Complications of Hashimoto’s Thyroiditis include malignant lymphoma, papillary carcinoma and Hurthle cell neoplasms.
Incorrect
Answer: Hashimoto’s thyroiditis
Histology: The lesion is characterized by lymphocytic infiltration of the thyroid stroma, and oxyphilic change in the follicular epithelium. In addition, numerous germinal centers are found throughout the gland. The Hurthle cells are seen in follicles and also in solid cell nests that have features suggesting squamous metaplasia. The follicular infiltrate is composed predominately of lymphocytes with admixed plasma cells. In some cases giant cells may be found as well.
Discussion: It is probable that the thyroid diseases traditionally known as lymphocytic thyroiditis and Hashimoto’s thyroiditis represent different manifestations of an immune-mediated inflammatory process known clinically as “autoimmune thyroiditis”. These diseases are characterized functionally by the production of autoantibodies that alter thyroid function. Morphologically, the common denominator is the presence of prominent lymphocytic infiltration in the thyroid gland, usually associated with germinal center formation. Hashimoto’s Thyroiditis is predominately a disease of middle-aged women. Clinically, the lesion presents as diffuse, but firm, thyroid enlargement, sometimes accompanied by signs of local compression. The early stage of the disease may be accompanied by mild hyperthyroidism; later, hypothyroidism supervenes. At surgery, the thyroid gland is easily separated from other structures, a feature that clinically helps to separate Hashimoto’s Disease from the stony, hard infiltrative lesion known as Riedel’s Thyroiditis.

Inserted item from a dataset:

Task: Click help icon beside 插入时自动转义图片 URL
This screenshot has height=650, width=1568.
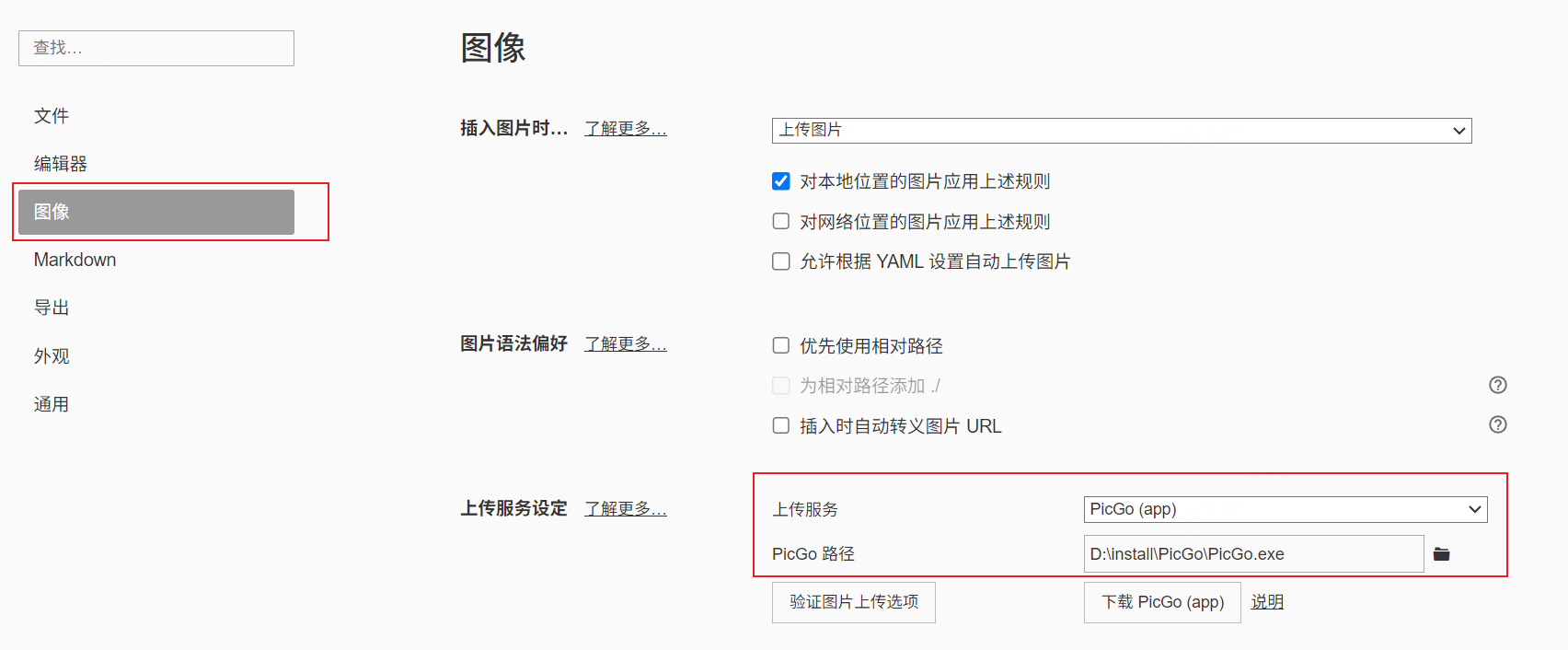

Our case represents the typical presentation of Hashimoto’s Thyroiditis. There is a fibrous variant of this disease. With dense hyaline fibrosis and atrophy of the follicular epithelium. The danger in the fibrous variant of Hashimoto’s Disease is confusion with carcinoma. Hashimoto’s Thyroiditis is typically a diffuse disorder, but there are cases in which prominent nodularity is evident. The epithelial cells in these nodules appear hyperplastic. The term “Nodular Hashimoto’s Thyroiditis” is applied to these cases. The nodular form of Hashimoto’s Thyroiditis can produce another problem in differential diagnosis when one of the nodules appears separate from the main body of the thyroid. In that instance, the differential diagnosis will include metastatic thyroid carcinoma. Integration of the clinical findings, and the findings in the remainder of the gland will resolve the issue.
Complications of Hashimoto’s Thyroiditis include malignant lymphoma, papillary carcinoma and Hurthle cell neoplasms.